Data extract:
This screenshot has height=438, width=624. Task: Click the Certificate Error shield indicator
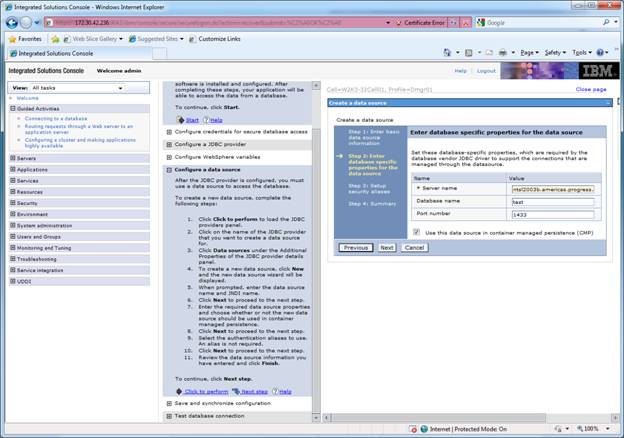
--
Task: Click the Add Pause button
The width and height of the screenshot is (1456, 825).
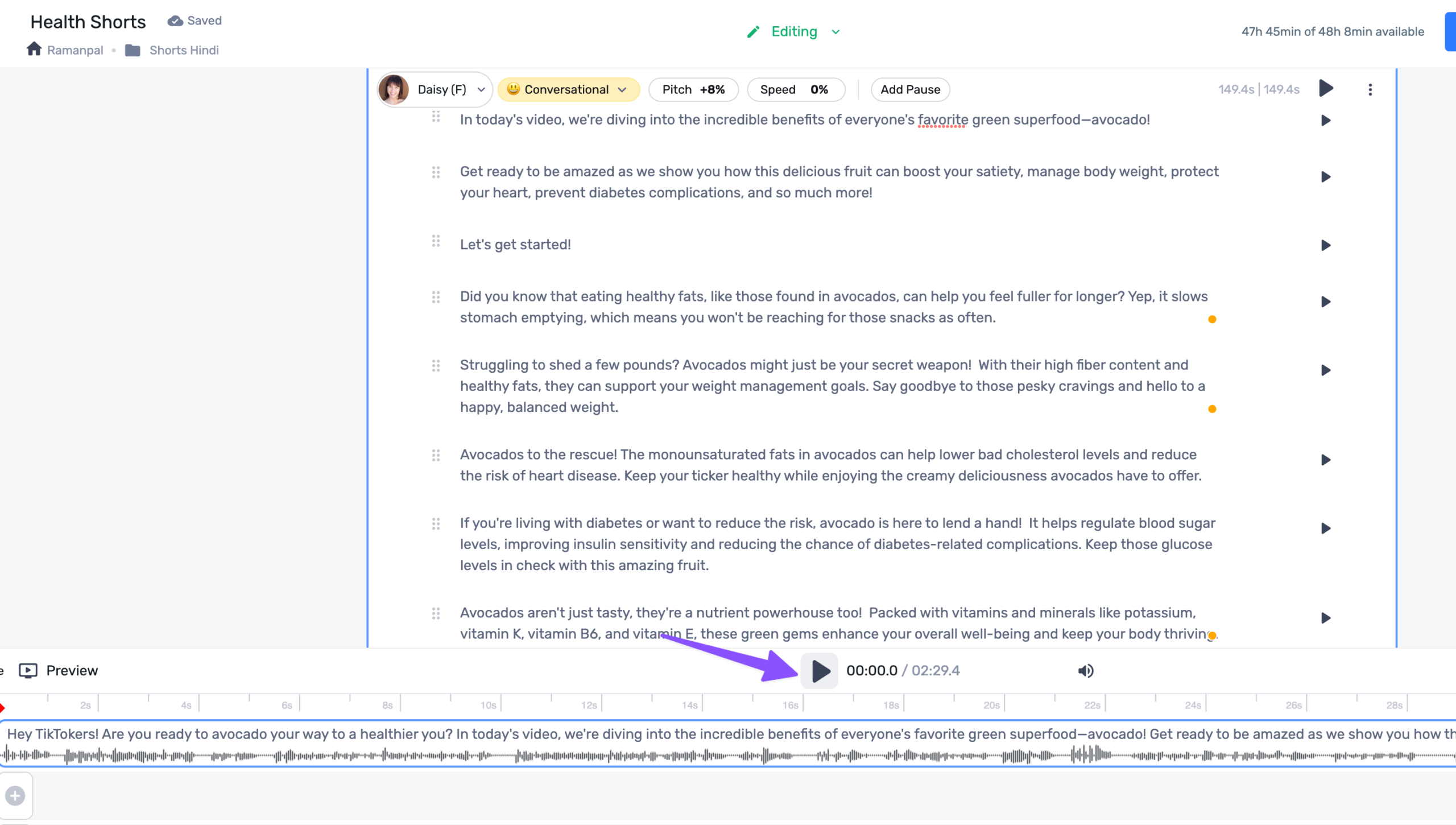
...
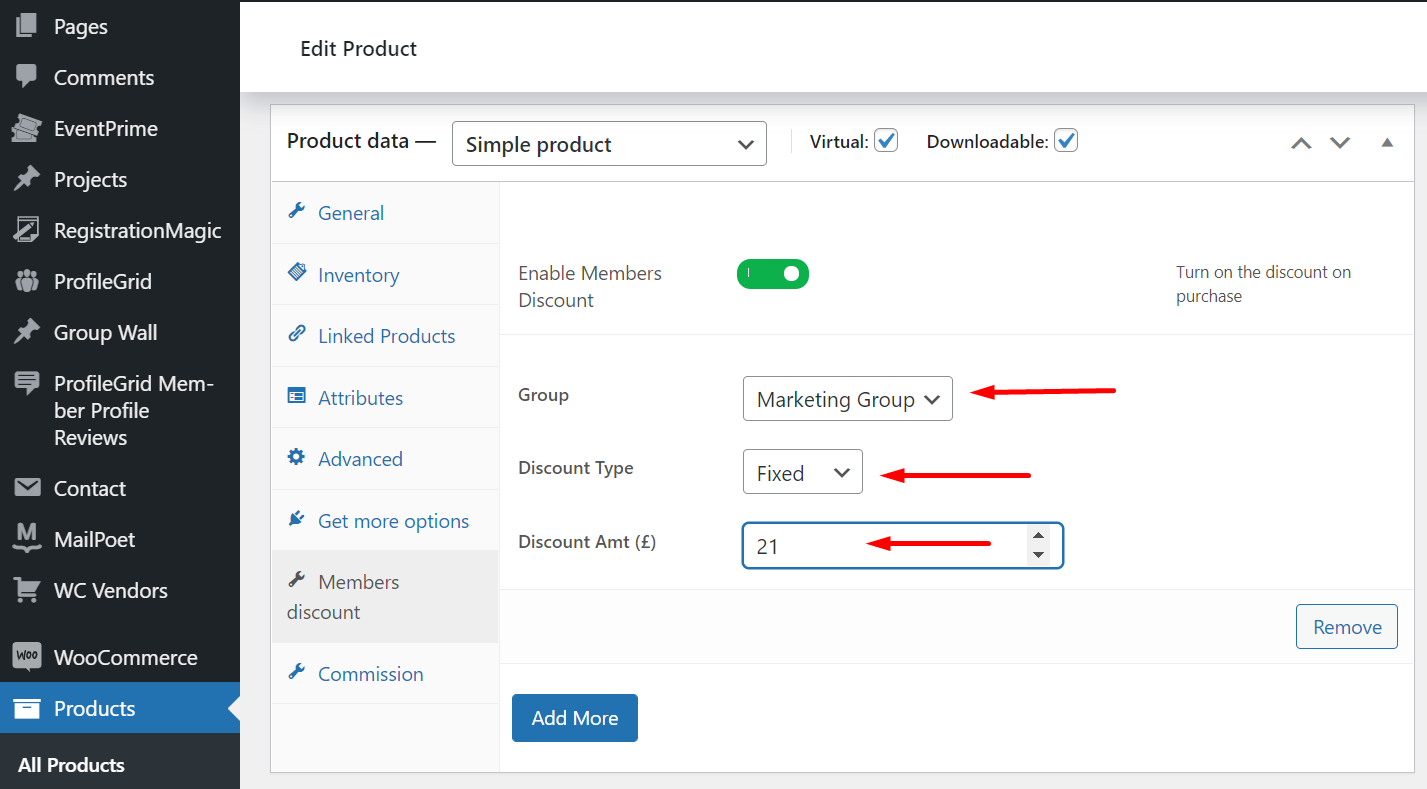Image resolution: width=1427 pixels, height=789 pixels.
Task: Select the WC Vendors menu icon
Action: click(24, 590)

What the task asks: Recast the material from the line with "Task: Click the Add Pause button" to the line with "The width and", both included, as a Markdown table with the columns Row and Text. Number each line and skip any blank ones.

Complete response:
| Row | Text |
|---|---|
| 1 | Task: Click the Add Pause button |
| 2 | The width and height of the screenshot is (1456, 825). |